When you get to that point in the interview where the interviewer says “Do you have any questions?’ you better be prepared. It always looks better if you can ask something – even if all your questions have been answered during the course of the interview try to keep at least something up your sleeve to ask. This shows real interest in the company, and the best questions you can ask are about them not about you. The top 5 are:
- ‘How would you describe the ideal candidate?’ This question is a great way for you to bring up your past experience and relate it to their needs, and you can supplement it by asking what top three qualities they are looking for.
- How do you envision this position supporting you?’ This question cleverly puts you in the position of appearing to be concerned about what you will be giving them, and how you will be making their life easier.
- ‘How does this position fit into the company’s long term plans?’ Here you can bring up the subject of the business strategy, why there is a vacancy and what the career path for this role is.

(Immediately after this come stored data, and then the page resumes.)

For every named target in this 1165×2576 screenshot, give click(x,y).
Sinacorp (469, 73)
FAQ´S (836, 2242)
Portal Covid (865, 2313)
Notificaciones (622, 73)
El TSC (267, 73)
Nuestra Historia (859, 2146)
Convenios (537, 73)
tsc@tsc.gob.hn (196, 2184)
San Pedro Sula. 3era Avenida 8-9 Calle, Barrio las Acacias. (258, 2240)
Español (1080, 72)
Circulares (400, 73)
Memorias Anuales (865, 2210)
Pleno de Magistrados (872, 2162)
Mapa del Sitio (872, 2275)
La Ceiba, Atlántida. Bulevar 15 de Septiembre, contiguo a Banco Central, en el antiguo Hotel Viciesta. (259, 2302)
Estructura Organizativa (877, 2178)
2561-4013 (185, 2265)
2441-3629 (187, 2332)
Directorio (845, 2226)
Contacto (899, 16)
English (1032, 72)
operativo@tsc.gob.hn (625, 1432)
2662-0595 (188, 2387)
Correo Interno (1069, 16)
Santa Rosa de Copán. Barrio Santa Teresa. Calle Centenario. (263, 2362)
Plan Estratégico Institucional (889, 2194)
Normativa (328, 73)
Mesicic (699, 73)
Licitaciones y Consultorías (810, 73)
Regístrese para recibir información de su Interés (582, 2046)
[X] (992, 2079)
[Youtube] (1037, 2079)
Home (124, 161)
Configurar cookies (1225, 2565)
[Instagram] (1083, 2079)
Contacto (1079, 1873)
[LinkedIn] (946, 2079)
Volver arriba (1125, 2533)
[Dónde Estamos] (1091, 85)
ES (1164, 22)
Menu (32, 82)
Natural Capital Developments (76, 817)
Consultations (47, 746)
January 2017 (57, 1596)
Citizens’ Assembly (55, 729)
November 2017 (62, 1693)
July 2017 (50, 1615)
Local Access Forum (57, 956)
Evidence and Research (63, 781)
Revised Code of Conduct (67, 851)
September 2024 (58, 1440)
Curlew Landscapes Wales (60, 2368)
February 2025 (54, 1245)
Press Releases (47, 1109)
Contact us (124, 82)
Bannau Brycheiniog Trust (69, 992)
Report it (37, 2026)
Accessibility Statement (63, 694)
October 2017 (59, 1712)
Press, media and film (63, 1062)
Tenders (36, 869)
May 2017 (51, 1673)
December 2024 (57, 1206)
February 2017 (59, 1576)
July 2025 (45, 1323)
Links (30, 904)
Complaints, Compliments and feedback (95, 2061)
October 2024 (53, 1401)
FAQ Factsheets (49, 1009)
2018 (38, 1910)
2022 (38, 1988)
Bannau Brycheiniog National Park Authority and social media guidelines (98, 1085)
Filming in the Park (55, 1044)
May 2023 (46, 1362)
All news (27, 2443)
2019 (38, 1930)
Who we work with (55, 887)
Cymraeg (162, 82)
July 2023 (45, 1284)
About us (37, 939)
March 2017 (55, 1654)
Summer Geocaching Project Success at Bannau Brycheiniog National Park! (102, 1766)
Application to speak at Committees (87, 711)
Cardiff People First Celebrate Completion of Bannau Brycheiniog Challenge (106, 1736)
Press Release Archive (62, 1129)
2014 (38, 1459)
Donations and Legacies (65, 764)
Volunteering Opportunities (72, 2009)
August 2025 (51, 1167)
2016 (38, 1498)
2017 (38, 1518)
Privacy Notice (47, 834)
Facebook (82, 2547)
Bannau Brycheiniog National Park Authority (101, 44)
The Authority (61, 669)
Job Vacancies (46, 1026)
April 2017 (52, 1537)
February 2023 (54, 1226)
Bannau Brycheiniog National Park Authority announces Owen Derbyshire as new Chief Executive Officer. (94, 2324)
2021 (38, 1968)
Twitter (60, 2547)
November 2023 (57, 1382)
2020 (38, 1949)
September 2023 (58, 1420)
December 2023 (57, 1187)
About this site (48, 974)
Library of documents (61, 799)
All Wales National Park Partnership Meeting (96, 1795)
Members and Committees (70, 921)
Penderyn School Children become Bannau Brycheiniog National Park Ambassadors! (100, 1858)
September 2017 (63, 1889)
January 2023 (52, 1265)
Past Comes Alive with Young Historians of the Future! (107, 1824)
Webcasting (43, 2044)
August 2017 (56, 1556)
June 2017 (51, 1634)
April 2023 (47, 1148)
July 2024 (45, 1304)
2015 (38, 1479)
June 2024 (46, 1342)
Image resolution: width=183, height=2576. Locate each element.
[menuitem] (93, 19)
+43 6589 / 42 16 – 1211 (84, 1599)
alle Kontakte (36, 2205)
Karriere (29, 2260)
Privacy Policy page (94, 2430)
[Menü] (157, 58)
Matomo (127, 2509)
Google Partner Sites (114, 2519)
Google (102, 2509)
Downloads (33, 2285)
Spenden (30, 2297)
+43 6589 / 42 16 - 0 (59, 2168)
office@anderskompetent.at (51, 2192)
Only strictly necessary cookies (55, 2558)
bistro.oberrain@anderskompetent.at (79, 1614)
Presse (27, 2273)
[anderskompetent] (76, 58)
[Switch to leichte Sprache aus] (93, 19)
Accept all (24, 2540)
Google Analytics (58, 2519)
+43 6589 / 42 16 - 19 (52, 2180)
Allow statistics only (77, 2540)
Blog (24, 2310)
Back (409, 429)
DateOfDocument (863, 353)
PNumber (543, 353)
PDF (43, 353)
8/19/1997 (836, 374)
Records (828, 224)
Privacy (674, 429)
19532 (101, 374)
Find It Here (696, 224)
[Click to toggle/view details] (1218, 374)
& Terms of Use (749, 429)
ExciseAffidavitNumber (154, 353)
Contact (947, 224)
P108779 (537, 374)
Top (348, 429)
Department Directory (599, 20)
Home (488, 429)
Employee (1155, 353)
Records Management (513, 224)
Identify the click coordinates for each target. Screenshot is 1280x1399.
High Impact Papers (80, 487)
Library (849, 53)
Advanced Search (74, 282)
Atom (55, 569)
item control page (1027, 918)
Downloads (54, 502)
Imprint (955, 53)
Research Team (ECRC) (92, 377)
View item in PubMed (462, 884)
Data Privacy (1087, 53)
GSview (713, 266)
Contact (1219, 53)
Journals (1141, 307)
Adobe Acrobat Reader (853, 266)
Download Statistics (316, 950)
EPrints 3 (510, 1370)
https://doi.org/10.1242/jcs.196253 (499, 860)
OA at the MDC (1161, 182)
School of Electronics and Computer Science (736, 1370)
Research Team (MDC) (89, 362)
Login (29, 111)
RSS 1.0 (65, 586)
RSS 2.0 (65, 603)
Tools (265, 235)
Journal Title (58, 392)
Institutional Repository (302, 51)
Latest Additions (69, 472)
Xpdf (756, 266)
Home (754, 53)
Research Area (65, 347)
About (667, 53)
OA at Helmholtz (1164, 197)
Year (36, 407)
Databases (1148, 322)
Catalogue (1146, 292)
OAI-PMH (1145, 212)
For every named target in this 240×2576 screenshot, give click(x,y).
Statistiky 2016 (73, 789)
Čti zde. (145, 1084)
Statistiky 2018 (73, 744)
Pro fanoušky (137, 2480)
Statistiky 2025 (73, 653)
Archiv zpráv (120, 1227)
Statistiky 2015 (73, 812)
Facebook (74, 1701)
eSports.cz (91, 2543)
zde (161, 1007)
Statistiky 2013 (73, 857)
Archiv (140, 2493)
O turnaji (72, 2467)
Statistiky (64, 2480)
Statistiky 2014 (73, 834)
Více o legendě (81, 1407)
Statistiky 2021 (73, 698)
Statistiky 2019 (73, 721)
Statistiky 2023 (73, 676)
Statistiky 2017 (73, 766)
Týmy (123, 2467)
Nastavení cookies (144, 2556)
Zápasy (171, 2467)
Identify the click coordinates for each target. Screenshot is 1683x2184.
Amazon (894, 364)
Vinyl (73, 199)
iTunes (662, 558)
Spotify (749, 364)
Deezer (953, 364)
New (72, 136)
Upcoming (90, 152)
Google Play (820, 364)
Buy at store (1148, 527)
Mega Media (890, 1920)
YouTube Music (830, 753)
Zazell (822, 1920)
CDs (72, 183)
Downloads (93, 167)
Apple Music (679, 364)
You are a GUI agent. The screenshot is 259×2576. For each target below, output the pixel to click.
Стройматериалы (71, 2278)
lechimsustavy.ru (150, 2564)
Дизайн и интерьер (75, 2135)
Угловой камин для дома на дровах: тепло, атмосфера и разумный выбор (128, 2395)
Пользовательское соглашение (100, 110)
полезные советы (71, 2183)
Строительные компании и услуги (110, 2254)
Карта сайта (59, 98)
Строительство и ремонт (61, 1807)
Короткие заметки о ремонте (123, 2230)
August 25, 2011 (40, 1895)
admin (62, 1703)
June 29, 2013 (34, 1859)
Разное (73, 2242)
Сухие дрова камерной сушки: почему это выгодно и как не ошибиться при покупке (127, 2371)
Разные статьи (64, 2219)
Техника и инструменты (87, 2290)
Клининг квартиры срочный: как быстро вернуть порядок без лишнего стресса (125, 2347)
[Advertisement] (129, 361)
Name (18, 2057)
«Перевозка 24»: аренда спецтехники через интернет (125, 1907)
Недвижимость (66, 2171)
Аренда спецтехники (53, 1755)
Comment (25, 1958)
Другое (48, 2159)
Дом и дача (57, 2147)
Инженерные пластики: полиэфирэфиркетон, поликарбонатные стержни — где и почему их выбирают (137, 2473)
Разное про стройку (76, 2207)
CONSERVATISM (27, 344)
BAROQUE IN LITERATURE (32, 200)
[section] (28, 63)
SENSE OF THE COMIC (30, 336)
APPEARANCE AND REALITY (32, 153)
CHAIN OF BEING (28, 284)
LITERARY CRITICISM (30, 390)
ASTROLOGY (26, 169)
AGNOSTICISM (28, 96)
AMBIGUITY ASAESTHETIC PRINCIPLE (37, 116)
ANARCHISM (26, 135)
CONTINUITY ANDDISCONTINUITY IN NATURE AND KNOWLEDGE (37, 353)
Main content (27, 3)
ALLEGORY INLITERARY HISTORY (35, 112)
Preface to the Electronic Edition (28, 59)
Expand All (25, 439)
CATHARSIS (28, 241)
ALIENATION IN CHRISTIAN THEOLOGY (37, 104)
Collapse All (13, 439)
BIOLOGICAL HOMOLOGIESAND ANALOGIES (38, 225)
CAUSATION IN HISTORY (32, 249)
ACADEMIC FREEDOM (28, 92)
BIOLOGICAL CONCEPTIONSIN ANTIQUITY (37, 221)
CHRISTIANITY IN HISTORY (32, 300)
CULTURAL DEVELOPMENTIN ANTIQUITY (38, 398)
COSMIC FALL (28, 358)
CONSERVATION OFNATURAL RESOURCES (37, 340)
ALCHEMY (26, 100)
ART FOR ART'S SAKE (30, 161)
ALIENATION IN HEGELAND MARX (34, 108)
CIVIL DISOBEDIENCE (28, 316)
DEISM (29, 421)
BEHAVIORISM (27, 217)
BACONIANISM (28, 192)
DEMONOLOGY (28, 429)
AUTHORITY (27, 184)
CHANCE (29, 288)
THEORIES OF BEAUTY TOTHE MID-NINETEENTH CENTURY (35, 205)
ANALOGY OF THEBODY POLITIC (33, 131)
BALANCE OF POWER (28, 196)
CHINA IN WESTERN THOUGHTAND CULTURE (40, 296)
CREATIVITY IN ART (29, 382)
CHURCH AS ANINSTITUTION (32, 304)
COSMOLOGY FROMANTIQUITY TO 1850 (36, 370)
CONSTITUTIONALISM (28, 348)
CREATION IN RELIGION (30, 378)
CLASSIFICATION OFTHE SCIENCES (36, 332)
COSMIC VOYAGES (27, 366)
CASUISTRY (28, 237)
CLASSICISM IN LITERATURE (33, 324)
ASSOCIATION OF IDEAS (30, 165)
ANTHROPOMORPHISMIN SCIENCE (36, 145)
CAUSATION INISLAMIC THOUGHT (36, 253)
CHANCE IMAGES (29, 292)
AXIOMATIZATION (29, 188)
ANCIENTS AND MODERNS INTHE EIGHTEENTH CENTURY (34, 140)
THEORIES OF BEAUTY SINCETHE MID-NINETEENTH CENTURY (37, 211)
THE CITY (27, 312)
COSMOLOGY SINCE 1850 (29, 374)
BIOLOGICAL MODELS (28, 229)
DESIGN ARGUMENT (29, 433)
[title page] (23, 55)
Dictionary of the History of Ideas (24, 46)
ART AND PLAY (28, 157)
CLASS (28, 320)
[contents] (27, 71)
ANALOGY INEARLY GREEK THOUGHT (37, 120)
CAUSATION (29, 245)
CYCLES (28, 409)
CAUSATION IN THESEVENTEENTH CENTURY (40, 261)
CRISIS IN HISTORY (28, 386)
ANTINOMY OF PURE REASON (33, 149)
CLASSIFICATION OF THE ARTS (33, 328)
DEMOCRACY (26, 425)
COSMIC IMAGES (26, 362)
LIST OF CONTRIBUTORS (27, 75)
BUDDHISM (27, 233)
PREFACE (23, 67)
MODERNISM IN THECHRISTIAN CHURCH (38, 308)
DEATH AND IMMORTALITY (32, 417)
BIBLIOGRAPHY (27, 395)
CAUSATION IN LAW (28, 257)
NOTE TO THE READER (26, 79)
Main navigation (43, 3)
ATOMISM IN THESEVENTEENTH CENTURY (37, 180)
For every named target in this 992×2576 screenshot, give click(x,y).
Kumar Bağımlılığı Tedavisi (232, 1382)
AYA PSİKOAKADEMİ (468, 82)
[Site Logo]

- ‘How would you define success for this position?’ Remember an interview is a two way process for deciding if you are right for the company but also if the company is right for you. The answers to this question will help you gauge what type of the boss the interviewer is, how they manage and whether they have a structured review process.
- ‘What can I do for you as a follow up?’ This shows a keenness on your part to influence the decision and enthusiasm for the job.
It’s debatable whether you should bring up money, as this article in Forbes demonstrates there are pros and cons. You may feel that asking what the salary range is will save time on both sides if it is well outside what you are expecting. On the other hand if you know they really want you, and haven’t discussed package previously, you will now have some bargaining power. If you are a career woman preparing for your next interview remember to use these questions rather than trying to rack you brains for something ask.